9. As the respondents acknowledge, items (c) and (f), the survey and legal fees incurred on the purchase of the Oxford property as a replacement investment, fall squarely within the provision. Such items are recoverable, in my judgment, to the extent that the new property is a replacement for what is lost. If property many times the value of that compulsorily acquired were bought, all the fees incurred in the purchase would not be recoverable because they would not have been incurred “in consequence of the compulsory acquisition” of the claimant’s land. As for item (b), the mortgage arrangement fee, such a fee in my judgment is in principle recoverable if the mortgage on the replacement property is commensurate with such mortgage as the claimant had on the property compulsorily acquired. The arrangement fee could properly be said in these circumstances to have been incurred in consequence of the compulsory acquisition and to be incidental to the purchase of the new property. This conclusion accords with that of the Tribunal (P R Francis FRICS) in Nelson v Burnley Borough Council.

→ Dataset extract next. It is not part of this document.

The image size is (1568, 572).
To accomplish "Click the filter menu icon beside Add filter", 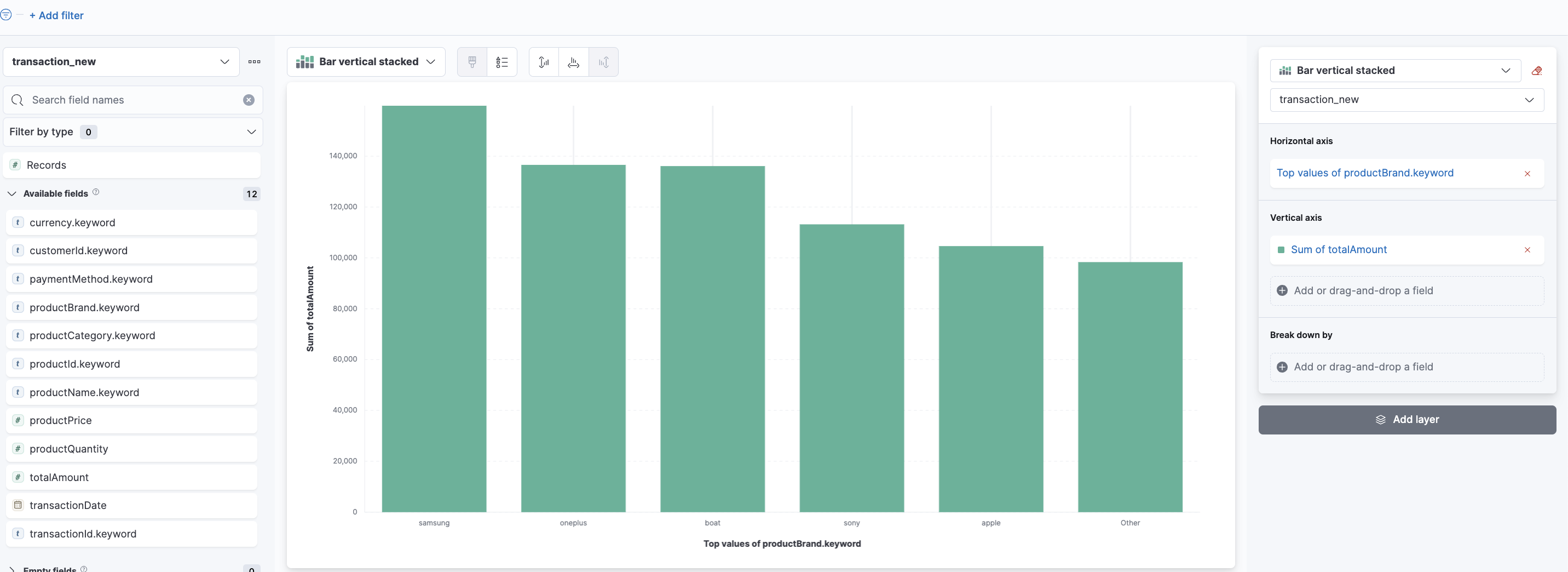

10. Item (d), removal expenses, the part of item (g) that relates to the reconnection of appliances in the replacement property, and item (h), the application for gas and electricity certificates for the replacement property, are clearly not recoverable, in my judgment. They are expenses that are incidental not to the acquisition of the replacement property but to its fitting out.
11. This leaves item (a), the early redemption penalty for the mortgage on the property compulsorily acquired, (e), the loss on the in situ value of the fitted carpets and curtains there, and that part of (g) that relates to the disconnection of the appliances there. None of these fall within section 10A. They represent losses suffered not in connection with the purchase of the new property but in consequence of the compulsory acquisition of the property in Stoke-on-Trent. However, all these items ought, in my judgment, to be recoverable because they are losses imposed on the claimants by the compulsory acquisition. The losses incurred are the direct and unavoidable consequence of the acquisition. They are not too remote. If the claimants are to be put “so far as money can do it, in the same position as if [their] land had not been taken from [them]” (see Horn v Sunderland Corpn [1941] 2 KB 26 per Scott LJ at 42), the compensation must include these losses. Although not within section 10A, they do in my judgment fall squarely within rule (6) of section 5 of the 1961 Act and fall to be included in the compensation accordingly.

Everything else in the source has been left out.